(What to produce):
Rewrite the part of the listing that opens with the line containing "This screenshot has width=1127, height=1064." and closes with the line containing "Click the Apple", both included, keeping every line whole. Multiply each coordinate in the answers by 0.75 and round to a whole number, with halves rounded up, and give only those lines.
══ Records shown ══
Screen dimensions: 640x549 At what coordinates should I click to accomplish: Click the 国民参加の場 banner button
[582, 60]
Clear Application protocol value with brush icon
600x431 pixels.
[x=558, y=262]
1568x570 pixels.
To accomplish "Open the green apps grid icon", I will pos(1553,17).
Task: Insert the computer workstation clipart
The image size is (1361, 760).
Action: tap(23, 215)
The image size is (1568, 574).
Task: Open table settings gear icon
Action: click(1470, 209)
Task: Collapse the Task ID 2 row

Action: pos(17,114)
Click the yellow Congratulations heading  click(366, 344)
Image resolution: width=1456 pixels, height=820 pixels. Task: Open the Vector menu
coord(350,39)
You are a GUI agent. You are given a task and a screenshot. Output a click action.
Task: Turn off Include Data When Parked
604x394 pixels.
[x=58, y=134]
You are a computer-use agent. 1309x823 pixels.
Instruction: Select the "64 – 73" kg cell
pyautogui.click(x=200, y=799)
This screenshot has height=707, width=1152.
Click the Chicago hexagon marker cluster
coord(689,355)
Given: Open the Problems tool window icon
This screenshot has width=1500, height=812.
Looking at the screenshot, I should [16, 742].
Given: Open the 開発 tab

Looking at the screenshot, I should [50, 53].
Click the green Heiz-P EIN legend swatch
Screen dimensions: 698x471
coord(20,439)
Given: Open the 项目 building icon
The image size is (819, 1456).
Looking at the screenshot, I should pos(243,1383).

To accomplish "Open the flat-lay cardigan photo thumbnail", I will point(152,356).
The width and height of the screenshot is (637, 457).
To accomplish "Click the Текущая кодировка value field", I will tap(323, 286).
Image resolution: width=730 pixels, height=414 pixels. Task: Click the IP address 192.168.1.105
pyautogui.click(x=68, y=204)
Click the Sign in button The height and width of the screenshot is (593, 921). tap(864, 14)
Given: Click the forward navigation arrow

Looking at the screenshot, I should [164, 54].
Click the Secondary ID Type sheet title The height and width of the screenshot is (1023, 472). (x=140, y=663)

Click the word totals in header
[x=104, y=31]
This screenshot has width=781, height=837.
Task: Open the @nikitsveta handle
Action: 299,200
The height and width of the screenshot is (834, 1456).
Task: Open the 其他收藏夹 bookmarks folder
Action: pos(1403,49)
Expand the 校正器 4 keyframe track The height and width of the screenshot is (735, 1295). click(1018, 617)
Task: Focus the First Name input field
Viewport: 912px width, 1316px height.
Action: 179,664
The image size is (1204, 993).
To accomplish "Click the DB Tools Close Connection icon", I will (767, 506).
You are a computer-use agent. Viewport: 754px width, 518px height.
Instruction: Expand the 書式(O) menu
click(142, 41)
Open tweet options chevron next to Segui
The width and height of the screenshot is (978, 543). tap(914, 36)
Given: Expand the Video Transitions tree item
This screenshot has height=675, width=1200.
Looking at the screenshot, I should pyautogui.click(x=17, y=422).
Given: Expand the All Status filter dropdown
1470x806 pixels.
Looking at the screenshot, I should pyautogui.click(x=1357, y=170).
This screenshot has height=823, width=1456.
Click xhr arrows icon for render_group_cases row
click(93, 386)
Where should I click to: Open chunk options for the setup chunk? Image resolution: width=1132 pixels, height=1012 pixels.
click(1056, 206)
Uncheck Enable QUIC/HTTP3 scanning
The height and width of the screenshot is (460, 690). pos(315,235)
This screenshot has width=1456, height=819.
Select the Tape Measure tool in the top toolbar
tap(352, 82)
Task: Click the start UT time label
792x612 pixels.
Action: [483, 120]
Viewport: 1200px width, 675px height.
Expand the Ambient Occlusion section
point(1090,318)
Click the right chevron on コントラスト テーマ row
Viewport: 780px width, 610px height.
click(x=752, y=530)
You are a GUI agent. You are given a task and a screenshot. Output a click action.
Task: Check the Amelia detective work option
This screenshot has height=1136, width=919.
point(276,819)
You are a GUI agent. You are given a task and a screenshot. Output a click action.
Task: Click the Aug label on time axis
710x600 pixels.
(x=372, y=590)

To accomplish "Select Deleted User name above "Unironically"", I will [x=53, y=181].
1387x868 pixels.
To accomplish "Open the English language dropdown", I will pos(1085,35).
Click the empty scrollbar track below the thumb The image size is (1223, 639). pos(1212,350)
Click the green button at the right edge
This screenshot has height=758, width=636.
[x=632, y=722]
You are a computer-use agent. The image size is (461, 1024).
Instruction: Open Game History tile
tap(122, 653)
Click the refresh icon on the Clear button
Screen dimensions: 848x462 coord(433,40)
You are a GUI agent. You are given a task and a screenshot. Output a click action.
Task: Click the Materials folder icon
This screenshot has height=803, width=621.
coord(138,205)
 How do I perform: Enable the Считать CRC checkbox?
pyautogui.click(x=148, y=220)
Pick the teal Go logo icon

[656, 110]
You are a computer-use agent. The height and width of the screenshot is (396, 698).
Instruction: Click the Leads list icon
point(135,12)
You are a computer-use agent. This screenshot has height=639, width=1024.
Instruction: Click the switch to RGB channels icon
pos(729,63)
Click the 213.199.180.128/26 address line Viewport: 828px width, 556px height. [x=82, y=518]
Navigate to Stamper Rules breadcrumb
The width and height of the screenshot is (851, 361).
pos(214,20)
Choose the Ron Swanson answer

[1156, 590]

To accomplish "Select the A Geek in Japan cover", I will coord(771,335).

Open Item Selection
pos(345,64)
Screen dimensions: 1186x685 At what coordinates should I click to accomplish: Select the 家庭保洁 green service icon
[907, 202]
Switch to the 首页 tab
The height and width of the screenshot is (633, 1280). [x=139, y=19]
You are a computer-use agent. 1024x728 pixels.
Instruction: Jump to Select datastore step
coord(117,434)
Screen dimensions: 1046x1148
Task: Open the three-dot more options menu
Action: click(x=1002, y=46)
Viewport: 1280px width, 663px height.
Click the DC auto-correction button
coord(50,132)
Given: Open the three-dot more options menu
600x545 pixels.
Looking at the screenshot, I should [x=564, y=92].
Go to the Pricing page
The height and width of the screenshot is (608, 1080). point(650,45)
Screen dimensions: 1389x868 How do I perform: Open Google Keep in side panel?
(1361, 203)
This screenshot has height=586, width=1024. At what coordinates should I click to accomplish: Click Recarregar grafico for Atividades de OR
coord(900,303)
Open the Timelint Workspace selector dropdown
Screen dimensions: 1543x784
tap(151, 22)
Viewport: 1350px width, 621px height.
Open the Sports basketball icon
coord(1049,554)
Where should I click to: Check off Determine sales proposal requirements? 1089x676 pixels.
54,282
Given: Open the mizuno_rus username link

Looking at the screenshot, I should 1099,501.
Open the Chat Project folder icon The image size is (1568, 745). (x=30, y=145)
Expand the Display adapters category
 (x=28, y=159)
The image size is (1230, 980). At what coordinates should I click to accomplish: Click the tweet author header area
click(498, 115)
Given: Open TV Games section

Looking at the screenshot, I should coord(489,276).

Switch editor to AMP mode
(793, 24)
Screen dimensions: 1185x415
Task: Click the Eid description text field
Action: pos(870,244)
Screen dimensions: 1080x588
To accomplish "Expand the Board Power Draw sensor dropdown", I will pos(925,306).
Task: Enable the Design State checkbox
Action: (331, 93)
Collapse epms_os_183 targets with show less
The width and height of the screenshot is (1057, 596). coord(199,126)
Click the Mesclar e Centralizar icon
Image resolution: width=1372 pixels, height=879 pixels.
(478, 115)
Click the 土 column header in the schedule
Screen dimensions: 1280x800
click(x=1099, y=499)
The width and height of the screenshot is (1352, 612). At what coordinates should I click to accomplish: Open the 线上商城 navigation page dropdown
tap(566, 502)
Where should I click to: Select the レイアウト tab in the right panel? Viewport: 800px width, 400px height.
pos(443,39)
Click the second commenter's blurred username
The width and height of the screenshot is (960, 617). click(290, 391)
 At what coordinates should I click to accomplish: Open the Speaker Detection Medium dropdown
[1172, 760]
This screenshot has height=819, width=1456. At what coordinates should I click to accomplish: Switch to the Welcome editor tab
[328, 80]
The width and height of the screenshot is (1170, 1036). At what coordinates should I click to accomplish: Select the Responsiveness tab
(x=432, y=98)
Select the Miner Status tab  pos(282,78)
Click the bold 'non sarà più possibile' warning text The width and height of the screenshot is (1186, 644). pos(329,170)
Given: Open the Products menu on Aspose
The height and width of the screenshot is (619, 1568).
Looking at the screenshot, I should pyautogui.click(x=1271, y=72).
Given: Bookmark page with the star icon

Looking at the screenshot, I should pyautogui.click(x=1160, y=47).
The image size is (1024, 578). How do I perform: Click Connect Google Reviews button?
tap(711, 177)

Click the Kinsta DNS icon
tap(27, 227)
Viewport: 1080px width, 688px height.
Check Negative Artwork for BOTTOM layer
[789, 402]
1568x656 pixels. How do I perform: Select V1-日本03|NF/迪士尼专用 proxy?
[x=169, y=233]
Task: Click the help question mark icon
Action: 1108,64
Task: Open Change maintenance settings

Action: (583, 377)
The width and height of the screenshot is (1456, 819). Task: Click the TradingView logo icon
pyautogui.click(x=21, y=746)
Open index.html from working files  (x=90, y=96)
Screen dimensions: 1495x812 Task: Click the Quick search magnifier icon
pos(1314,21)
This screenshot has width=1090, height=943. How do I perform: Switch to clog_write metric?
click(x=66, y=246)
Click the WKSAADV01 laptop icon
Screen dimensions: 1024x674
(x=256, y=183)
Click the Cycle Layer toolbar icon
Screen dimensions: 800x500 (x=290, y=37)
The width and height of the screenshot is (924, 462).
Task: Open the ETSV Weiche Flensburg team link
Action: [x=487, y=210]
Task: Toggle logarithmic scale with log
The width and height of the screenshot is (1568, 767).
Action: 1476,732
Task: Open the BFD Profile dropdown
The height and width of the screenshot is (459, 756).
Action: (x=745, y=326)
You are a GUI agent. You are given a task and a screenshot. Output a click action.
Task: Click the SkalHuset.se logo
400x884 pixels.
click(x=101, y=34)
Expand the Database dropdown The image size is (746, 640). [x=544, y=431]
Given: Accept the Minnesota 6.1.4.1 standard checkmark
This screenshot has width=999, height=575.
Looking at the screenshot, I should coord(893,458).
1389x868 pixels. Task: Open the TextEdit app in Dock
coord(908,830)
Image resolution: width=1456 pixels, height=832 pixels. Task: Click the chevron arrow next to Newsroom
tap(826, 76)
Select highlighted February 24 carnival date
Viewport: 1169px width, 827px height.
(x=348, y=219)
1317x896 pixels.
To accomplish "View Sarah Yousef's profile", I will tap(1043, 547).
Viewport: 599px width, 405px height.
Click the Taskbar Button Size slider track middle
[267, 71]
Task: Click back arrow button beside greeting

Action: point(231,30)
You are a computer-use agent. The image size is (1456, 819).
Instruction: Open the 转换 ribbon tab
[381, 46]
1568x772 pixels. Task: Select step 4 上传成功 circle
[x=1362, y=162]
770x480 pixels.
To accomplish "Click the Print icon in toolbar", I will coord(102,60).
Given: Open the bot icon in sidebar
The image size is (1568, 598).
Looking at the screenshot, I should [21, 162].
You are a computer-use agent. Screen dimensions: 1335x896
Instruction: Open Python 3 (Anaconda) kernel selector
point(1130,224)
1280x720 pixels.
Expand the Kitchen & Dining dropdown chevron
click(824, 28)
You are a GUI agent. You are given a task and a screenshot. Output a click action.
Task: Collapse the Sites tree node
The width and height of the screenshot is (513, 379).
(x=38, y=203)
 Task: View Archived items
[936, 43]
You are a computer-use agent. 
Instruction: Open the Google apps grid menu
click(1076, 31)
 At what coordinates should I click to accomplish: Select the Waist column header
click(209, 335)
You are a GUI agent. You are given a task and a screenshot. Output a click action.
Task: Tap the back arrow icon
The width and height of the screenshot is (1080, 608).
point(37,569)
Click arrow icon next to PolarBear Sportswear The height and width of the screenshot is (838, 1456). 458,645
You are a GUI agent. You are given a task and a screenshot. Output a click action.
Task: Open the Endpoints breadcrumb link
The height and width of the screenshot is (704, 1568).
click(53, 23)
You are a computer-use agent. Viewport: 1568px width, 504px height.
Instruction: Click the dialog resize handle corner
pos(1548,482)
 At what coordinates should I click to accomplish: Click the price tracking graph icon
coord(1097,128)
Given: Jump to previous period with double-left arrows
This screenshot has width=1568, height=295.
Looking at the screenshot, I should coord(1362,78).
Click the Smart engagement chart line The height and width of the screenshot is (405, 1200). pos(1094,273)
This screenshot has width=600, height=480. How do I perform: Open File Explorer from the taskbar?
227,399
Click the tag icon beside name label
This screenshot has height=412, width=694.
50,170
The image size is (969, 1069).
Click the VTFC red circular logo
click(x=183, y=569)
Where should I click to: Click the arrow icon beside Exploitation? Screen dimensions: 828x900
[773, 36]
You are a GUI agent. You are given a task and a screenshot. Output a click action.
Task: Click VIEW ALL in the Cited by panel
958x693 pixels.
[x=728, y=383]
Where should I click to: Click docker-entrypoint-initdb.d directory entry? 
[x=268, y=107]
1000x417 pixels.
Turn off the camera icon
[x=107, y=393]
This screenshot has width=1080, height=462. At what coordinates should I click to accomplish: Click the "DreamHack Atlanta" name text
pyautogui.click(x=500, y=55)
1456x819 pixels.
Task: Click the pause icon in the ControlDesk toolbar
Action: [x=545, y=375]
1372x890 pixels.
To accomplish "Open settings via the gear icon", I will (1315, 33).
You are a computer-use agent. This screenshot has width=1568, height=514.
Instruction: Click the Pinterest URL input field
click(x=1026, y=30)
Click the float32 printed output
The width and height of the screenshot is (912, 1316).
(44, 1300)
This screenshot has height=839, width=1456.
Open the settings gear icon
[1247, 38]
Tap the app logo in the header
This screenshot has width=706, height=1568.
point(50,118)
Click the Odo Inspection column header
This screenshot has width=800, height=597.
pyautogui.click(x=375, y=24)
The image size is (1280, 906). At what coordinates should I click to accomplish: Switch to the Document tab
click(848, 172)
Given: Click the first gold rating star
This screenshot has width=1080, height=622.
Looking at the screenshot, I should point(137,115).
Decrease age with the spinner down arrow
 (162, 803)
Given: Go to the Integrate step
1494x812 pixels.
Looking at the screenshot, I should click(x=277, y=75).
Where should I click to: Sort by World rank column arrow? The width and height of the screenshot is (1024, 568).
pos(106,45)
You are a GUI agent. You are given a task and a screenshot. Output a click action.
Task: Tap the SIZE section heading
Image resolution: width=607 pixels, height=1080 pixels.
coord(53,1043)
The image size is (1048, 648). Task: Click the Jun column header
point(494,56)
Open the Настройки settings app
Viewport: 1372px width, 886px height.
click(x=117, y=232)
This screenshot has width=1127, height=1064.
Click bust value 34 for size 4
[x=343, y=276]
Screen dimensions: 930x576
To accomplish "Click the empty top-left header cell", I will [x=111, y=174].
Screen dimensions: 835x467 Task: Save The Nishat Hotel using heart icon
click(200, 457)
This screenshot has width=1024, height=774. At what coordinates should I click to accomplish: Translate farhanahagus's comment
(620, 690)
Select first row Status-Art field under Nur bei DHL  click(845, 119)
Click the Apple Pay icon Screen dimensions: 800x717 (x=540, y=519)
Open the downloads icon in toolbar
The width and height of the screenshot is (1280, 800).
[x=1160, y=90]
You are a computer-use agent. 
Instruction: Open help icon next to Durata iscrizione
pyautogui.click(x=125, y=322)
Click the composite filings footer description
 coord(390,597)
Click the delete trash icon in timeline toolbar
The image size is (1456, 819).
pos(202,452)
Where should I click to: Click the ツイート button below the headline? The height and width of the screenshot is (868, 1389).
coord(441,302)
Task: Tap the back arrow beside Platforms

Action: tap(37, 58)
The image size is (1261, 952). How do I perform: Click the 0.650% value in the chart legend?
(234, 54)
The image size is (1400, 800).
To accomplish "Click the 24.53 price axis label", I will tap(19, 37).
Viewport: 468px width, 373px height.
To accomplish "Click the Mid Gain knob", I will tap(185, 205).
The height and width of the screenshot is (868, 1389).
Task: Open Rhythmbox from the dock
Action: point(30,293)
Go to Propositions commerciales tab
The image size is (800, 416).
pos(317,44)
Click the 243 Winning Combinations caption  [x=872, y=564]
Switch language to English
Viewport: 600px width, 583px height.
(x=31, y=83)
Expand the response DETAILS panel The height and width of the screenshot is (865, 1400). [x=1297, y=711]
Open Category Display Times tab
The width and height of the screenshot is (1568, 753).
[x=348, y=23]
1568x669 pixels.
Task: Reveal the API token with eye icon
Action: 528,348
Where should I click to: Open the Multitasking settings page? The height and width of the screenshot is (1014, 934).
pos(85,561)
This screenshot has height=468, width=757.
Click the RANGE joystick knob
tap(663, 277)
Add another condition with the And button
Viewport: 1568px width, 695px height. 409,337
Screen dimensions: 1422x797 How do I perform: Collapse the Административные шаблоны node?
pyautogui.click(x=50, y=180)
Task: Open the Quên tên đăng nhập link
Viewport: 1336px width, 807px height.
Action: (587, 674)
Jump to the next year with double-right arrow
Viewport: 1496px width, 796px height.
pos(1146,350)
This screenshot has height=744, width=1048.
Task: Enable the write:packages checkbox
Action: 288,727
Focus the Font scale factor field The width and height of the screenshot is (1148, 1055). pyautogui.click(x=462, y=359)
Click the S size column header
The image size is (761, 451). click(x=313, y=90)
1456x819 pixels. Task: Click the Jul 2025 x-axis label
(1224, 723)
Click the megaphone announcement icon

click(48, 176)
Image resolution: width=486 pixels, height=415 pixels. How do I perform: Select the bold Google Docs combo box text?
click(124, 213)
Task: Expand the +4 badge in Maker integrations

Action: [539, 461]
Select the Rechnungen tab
═══
(Answer to this problem):
This screenshot has width=1127, height=1064.
Click bust value 34 for size 4
[x=257, y=207]
Screen dimensions: 930x576
To accomplish "Click the empty top-left header cell", I will [x=83, y=131].
Screen dimensions: 835x467 Task: Save The Nishat Hotel using heart icon
click(150, 343)
This screenshot has width=1024, height=774. At what coordinates should I click to accomplish: Translate farhanahagus's comment
(465, 518)
Select first row Status-Art field under Nur bei DHL  click(634, 89)
Click the Apple Pay icon Screen dimensions: 800x717 (x=405, y=389)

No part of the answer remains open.